Je l'ai dit, je le confirme, je reste cet automne sous le patronage des gardiens, et j'ai été heureux que vendredi dernier Vincent Planté ait gardé ses cages inviolées.
Mais j'ai aussi de bonnes lectures, des romans dont je vous parlerai un autre jour, et bien sûr des journaux. Ainsi ai-je lu dans L'Equipe de ce matin, en dernière page, une nouvelle renversante au sujet de Ronaldo qui n'a pourtant rien d'un ange-gardien. C'est le nombre de fans ou de followers, comme vous voulez, qu'il totalise sur son compte Facebook. Combien ?
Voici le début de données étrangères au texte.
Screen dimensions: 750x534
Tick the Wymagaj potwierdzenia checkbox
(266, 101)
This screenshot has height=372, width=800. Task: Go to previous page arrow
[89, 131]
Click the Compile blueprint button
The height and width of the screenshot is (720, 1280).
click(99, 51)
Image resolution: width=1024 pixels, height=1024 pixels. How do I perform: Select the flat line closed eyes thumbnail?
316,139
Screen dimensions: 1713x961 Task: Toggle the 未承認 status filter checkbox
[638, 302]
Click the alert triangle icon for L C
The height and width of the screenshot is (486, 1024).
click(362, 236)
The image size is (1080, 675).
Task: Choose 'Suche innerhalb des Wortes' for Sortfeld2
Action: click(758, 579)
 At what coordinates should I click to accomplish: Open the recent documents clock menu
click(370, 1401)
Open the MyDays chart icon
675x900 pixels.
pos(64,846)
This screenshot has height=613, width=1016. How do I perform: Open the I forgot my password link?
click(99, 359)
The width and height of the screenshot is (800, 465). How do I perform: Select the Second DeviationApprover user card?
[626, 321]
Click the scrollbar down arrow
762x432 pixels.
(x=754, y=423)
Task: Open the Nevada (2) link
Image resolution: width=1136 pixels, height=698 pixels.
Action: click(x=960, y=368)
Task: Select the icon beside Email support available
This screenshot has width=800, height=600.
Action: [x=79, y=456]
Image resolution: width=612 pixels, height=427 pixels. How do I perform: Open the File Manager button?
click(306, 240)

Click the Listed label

Un million, on serait déjà impressionné. Dix millions, on ne saurait plus quoi penser du monde dans lequel nous vivons. Vous n'y êtes pas tout à fait. Ou alors – c'est moi qui n'y suis plus. Au cas où vous ne le sauriez pas, je dois donc vous avouer, à vous qui me lisez sur ce site, à vous qui venez sur ce site par attachement au Red Star et tombez sur mes lignes, que Ronaldo a dépassé la barre des cent millions.
À côté, un peu d'histoire nous fera du bien. Pierre Chayriguès est donc un grand gardien d'1 mètre 70 sur la pointe des pieds, si grand qu'il impressionne même les Anglais qui lui donnent du Peter pour l'attirer dans leurs filets. Mais d'anglais il ne connaîtra que le « Red Star ». Sa carrière commence avant la guerre, la première, celle dont on commémore le centenaire depuis plus d'un an. Il ne vient pas de loin, le club de Clichy, il est né un 1 er mai ou le lendemain, en tout cas pour la toute nouvelle Fête du travail, avant que le muguet ne remplace la rose qu'on portait à la boutonnière. Il est le premier à sortir de sa ligne, à boxer les ballons, à plonger dans les pieds des attaquants et à plonger tout court – à l'horizontale. Il le dit lui-même joliment parce qu'il écrira – plus tard – un livre. « J'ai compris tout de suite que le gardien devait être autre chose qu'un homme enfermé dans sa cage ». Il continue, après la guerre, revient après de vilaines blessures, et il gagne notamment la première Coupe de France en 1921, puis les deux suivantes.
Chayriguès était aussi reconnaissable à sa façon de nouer les lacets de ses chaussures – deux tours autour des chevilles – qui sera imitée par les gamins dont il était l'idole. Et tout Pierrot qu'il était, l'argent comptait pour lui. Il obtint des belles mensualités et des belles primes dès avant la guerre, il aurait tourné des réclames comme Ronaldo, sans doute pas les mêmes si on en juge par ses tenues et son profil, mais il aurait certainement compté beaucoup de followers. Après la guerre, la deuxième, il se retire à Avranches, il y ouvre un café et rêve de créer le Red Star d'Avranches mais il échoue et devient l'entraîneur de l'Union sportive fondée la même année que son club de cœur.
Avranches, vous avez dit Avranches. Comme quoi l'histoire – même ancienne – nous ramène toujours au présent voire au futur. Ce sera dans un mois, pour la 13 eme journée du championnat, une rencontre à enjeu sur la longue route qui conduit à la Ligue 2.